Classe tous risques : diffusion lundi 3 juin à 20h55 sur ARTE. disponible gratuitement en télévision de rattrapage sur ARTE.tv du 4 au 9 juin. Rediffusion à l’antenne le mercredi 5 juin à 15:h25

Les Misérables : disponible gratuitement en télévision de rattrapage sur ARTE.tv du 3 au 8 juin. Rediffusion à l’antenne le dimanche 9 juin à 13h45.
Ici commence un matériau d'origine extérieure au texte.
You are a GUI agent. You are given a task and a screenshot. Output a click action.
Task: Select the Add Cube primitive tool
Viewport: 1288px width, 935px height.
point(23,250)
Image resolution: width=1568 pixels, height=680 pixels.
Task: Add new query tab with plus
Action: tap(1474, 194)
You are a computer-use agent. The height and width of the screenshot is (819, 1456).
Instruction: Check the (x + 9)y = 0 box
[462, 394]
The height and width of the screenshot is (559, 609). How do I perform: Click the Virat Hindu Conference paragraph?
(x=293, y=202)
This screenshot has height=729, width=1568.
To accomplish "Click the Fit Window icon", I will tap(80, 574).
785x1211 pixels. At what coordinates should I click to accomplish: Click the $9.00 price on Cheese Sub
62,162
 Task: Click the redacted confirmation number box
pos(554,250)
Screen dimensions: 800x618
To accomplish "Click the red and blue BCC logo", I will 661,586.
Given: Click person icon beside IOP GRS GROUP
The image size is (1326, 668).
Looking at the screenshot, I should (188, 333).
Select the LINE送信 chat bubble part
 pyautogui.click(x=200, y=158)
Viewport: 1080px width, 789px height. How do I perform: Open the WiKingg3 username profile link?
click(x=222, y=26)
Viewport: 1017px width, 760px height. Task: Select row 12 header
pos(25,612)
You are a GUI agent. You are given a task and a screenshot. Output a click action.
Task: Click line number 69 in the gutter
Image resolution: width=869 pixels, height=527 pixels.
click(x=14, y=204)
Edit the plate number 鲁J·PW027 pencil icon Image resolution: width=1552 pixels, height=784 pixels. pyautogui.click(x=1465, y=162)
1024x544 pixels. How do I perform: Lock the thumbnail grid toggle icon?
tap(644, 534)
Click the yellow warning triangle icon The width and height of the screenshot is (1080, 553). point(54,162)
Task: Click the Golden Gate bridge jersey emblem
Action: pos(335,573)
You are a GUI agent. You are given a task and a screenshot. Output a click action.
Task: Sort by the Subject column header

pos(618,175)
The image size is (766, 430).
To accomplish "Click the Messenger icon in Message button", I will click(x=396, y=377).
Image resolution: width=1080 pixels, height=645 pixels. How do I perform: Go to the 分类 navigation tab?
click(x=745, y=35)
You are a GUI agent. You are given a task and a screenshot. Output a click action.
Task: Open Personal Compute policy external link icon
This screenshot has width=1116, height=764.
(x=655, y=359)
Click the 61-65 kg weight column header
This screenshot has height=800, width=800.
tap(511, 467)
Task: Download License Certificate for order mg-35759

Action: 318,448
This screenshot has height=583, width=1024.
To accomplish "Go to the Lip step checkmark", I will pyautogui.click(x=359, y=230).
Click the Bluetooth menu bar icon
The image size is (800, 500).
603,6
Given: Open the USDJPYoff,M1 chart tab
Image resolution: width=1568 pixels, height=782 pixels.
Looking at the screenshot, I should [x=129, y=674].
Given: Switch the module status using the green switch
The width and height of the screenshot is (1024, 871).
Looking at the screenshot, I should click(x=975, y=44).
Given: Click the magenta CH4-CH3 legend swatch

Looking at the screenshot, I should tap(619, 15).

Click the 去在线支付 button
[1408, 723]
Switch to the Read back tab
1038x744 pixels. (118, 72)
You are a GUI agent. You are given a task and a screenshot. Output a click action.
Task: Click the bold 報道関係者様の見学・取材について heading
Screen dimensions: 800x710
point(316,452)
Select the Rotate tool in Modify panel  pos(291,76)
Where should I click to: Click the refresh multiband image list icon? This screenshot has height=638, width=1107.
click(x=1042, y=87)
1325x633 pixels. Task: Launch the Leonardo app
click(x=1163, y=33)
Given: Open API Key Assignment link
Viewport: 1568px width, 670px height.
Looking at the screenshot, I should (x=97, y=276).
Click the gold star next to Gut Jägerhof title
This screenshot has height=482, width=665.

Voir aussi la deuxième partie du cycle consacré à Claude Lelouch sur ARTE.tv avec Toute une vie, Le Bon et les Méchants, Les Uns et les Autres, Partir, revenir, Tout ça… pour ça !, Roman de gare et le court métrage C’était un rendez-vous, tous disponibles jusqu’au 30 novembre. Et bien sûr notre longue conversation avec Claude Lelouch à popos des films précités.

 

Classe tous risques vient d’être réédité en BR en version restaurée dans la collection  » coin de mire »

 

Catégories : Actualités · Sur ARTE

6 commentaires

  1. MB dit :

    la réédition de CLASSE est absolument magnifique, et le 1:66 respecté est disons… magnifique (le dvd René Chateau avait cassé l’image en la réduisant) merci Arte

    • Olivier Père dit :

      Merci à celles et ceux qui ont participé à cette restauration méticuleuse du film en 4K, orchestrée par TF1 Studio en collaboration avec OCS et Coin De Mire Cinéma, à partir du négatif original. le BR UHD qui correspond à la version diffusée sur ARTE prendra en charge les technologies HDR10, HDR10+ et Dolby Vision, et sera présentée sur un disque de 100 Go avec une bande-son au format DTS-HD Master Audio 2.0.

  2. Fabrice dit :

    Bonjour,
    A propos des misérables, Gabin a été un Jean Valjean magnifique. Et sinon, Arte a-t-elle prévue une rétrospective autour de Gabin qui nous aurait soufflé ses 120 bougies cette année. Un hommage au « vieux » comme tout le monde l’appelait ?
    En ces temps mausades avec « la Bellle équipe » pour nous remettre du beaume au coeur ou un « Pépé le Moko « qui pousse la chansonnette. Bref, si Arte nous offrait le Gabin heureux de vivre parce qu’il y en a eu de ces films .

  3. Olivier Père dit :

    Pas une rétrospective à proprement mais nous allons programmer pour la première fois ou rediffuser prochainement sur ARTE plusieurs films avec Jean Gabin, fin 2024 début 2025 : En cas de malheur de Claude Autant-Lara, les deux Maigret de Delannoy, et deux films de Denys de La Patellière restaurés et présentés au Festival Lumière à Lyon, les Grandes Familles et Le Tonnerre de dieu d’après Bernard Clavel, un des derniers beaux rôles de l’acteur qui surprend par son humanisme et son émotion.

  4. Comet dit :

    En tout cas merci Arte pour ce Classe tous risques. Perso je ne l’avais jamais vu malgré son casting et ça a été une excellente surprise.